Every freelancer starts the same way: looking for a free time tracker. The logic makes sense — you're watching costs, you're not sure how much you'll use it, and there are tools that advertise "free forever." So you sign up, start tracking, and eventually discover that "free" comes with trade-offs you didn't expect.
This isn't a hit piece on free tools. Some of them are genuinely useful, especially when you're just starting out. But after years of watching freelancers cycle through free trackers before switching to paid ones, the pattern is clear: the hidden costs of free tools tend to show up right when your business starts growing.
Here's an honest look at what the major free time trackers actually offer freelancers, what they hold back, and how to figure out when upgrading makes financial sense.
What Freelancers Need From a Time Tracker
Before comparing tools, it helps to define the baseline. A time tracker for freelancers should, at minimum:
- Start and stop timers with minimal friction
- Organise time by client and project
- Distinguish billable from non-billable hours
- Generate reports you can use for invoicing
- Export your data
Anything less than this and you're essentially using a stopwatch app with a spreadsheet — which is a valid approach, but not what we're evaluating here. For a full breakdown of criteria, see our guide to choosing a time tracking app.

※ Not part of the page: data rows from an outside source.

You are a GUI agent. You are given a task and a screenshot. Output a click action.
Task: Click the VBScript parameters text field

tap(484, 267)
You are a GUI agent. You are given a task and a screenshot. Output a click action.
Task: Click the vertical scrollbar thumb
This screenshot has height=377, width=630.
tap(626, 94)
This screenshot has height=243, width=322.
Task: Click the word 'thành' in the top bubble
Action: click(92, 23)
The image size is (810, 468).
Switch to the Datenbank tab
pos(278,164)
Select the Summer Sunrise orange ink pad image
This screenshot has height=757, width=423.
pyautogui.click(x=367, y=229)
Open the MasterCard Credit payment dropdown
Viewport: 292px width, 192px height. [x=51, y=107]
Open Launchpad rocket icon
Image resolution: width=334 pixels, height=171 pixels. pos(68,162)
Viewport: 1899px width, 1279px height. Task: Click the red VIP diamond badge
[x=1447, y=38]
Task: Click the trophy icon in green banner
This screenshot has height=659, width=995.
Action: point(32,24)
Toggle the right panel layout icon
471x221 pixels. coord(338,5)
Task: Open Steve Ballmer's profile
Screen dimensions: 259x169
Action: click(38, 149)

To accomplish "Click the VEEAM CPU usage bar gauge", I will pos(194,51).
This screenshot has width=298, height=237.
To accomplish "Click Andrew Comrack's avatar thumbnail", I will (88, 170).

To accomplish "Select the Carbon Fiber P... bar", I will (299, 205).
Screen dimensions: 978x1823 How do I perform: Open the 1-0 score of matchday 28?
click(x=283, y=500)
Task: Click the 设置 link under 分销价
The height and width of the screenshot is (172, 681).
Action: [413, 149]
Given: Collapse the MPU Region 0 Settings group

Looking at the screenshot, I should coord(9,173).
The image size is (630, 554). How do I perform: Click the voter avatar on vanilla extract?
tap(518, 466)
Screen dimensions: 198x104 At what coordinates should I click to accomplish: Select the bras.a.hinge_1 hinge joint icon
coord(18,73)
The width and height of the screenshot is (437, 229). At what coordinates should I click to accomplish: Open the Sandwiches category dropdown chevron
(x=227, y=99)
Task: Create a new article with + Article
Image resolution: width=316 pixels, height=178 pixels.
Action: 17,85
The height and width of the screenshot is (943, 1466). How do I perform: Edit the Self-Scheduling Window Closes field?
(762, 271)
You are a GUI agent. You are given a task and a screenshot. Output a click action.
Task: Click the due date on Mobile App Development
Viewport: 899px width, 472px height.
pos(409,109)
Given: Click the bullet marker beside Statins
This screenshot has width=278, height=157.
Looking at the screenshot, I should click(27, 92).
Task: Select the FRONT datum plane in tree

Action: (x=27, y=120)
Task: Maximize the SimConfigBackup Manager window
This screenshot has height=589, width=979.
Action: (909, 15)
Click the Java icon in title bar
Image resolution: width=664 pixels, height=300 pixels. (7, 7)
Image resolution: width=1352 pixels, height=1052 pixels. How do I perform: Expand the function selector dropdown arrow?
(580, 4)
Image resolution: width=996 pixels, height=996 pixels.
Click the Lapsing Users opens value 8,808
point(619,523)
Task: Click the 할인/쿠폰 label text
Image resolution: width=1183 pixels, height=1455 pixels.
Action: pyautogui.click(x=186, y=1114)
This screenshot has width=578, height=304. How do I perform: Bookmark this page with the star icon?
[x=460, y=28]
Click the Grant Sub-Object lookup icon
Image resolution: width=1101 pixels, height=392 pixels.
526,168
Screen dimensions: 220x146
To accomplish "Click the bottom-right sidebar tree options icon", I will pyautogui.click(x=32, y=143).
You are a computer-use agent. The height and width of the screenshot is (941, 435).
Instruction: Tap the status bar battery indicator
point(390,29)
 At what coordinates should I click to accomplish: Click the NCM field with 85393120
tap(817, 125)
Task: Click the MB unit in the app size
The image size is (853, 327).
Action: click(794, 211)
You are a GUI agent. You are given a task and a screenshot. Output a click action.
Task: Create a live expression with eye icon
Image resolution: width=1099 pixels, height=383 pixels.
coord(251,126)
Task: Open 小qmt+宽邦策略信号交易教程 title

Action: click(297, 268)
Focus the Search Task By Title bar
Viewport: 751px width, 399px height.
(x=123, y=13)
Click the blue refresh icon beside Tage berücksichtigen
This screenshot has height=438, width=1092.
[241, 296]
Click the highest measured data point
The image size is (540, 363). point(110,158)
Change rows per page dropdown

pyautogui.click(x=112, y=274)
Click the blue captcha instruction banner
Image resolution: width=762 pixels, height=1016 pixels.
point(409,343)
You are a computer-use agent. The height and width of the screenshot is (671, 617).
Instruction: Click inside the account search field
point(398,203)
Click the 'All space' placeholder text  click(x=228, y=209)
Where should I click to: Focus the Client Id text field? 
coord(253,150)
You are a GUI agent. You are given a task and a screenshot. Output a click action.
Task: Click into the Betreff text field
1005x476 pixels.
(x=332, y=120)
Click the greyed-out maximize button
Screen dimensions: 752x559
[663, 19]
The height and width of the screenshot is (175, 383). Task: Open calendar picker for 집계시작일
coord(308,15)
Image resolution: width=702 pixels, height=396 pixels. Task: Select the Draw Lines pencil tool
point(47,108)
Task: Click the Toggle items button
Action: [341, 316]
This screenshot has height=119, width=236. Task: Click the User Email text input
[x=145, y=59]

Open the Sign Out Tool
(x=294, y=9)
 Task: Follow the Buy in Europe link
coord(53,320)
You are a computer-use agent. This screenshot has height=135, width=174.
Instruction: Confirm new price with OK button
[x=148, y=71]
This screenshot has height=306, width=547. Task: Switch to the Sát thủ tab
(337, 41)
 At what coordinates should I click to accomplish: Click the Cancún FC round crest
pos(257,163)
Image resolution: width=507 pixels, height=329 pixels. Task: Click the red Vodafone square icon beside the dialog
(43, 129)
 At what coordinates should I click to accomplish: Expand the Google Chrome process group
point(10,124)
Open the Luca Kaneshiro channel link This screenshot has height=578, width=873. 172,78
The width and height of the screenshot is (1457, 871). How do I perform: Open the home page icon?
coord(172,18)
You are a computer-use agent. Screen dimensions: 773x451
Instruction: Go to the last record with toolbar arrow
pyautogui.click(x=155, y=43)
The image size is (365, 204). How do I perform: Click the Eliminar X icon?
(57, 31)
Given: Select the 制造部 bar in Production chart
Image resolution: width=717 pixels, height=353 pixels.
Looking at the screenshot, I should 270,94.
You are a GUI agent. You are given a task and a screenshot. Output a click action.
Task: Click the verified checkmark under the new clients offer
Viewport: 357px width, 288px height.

Clockify: The Generous Free Tier
Clockify is the most commonly recommended free time tracker, and for good reason: its free plan is genuinely generous.
What you get for free:
- Unlimited time tracking
- Unlimited users (irrelevant for solo freelancers, but notable)
- Unlimited projects and clients
- Basic reports
- Browser, desktop, and mobile apps
- CSV and PDF export
What you don't get:
- No invoicing. This is the biggest gap. Clockify free tracks time but can't generate invoices from it. You'll need a separate invoicing tool, which means exporting data, reformatting it, and maintaining two systems.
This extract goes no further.